**About this task**
The entries that follow include a run beginning at the line with "Open Christian Craig's rider profile link" and ending at the line with "Given: Click the"; restate that run word for word and leave the rest out.

**Stored items from a collection**
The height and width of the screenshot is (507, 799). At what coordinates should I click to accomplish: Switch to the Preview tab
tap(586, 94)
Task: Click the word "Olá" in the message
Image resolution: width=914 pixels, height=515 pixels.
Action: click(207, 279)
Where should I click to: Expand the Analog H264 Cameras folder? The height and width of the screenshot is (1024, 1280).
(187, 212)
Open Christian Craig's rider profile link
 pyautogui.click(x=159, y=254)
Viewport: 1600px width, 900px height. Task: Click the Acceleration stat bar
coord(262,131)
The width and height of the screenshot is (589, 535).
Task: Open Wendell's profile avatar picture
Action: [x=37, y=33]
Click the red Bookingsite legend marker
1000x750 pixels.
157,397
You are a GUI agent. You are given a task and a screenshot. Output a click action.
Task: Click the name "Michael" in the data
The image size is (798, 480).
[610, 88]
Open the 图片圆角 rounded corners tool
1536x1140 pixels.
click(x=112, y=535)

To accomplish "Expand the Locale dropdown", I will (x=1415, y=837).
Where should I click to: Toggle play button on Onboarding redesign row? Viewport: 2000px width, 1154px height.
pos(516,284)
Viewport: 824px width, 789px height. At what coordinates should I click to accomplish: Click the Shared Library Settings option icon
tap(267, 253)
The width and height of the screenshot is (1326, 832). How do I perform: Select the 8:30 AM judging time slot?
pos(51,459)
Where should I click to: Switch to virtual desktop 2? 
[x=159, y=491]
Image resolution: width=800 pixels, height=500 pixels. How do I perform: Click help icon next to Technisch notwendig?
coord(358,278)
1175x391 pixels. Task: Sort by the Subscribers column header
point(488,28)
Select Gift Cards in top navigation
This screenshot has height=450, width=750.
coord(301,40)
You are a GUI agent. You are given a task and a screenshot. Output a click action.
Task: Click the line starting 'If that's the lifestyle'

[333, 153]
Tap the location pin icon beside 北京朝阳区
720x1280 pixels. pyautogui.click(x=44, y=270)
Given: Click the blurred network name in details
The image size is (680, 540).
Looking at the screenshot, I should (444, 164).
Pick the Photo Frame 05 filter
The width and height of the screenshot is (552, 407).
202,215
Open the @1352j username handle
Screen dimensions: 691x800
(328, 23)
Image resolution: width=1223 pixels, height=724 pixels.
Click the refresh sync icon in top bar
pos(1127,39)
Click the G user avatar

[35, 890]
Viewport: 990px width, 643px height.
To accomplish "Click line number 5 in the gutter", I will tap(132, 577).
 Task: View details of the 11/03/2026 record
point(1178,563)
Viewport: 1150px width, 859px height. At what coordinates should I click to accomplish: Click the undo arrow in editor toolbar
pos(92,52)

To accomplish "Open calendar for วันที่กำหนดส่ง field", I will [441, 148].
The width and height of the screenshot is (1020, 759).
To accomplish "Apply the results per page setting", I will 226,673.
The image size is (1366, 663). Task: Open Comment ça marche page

**Exercise result**
Open Christian Craig's rider profile link
 pyautogui.click(x=159, y=254)
Viewport: 1600px width, 900px height. Task: Click the Acceleration stat bar
coord(262,131)
The width and height of the screenshot is (589, 535).
Task: Open Wendell's profile avatar picture
Action: [x=37, y=33]
Click the red Bookingsite legend marker
1000x750 pixels.
157,397
You are a GUI agent. You are given a task and a screenshot. Output a click action.
Task: Click the name "Michael" in the data
The image size is (798, 480).
[610, 88]
Open the 图片圆角 rounded corners tool
1536x1140 pixels.
click(x=112, y=535)

To accomplish "Expand the Locale dropdown", I will (x=1415, y=837).
Where should I click to: Toggle play button on Onboarding redesign row? Viewport: 2000px width, 1154px height.
pos(516,284)
Viewport: 824px width, 789px height. At what coordinates should I click to accomplish: Click the Shared Library Settings option icon
tap(267, 253)
The width and height of the screenshot is (1326, 832). How do I perform: Select the 8:30 AM judging time slot?
pos(51,459)
Where should I click to: Switch to virtual desktop 2? 
[x=159, y=491]
Image resolution: width=800 pixels, height=500 pixels. How do I perform: Click help icon next to Technisch notwendig?
coord(358,278)
1175x391 pixels. Task: Sort by the Subscribers column header
point(488,28)
Select Gift Cards in top navigation
This screenshot has height=450, width=750.
coord(301,40)
You are a GUI agent. You are given a task and a screenshot. Output a click action.
Task: Click the line starting 'If that's the lifestyle'

[333, 153]
Tap the location pin icon beside 北京朝阳区
720x1280 pixels. pyautogui.click(x=44, y=270)
Given: Click the blurred network name in details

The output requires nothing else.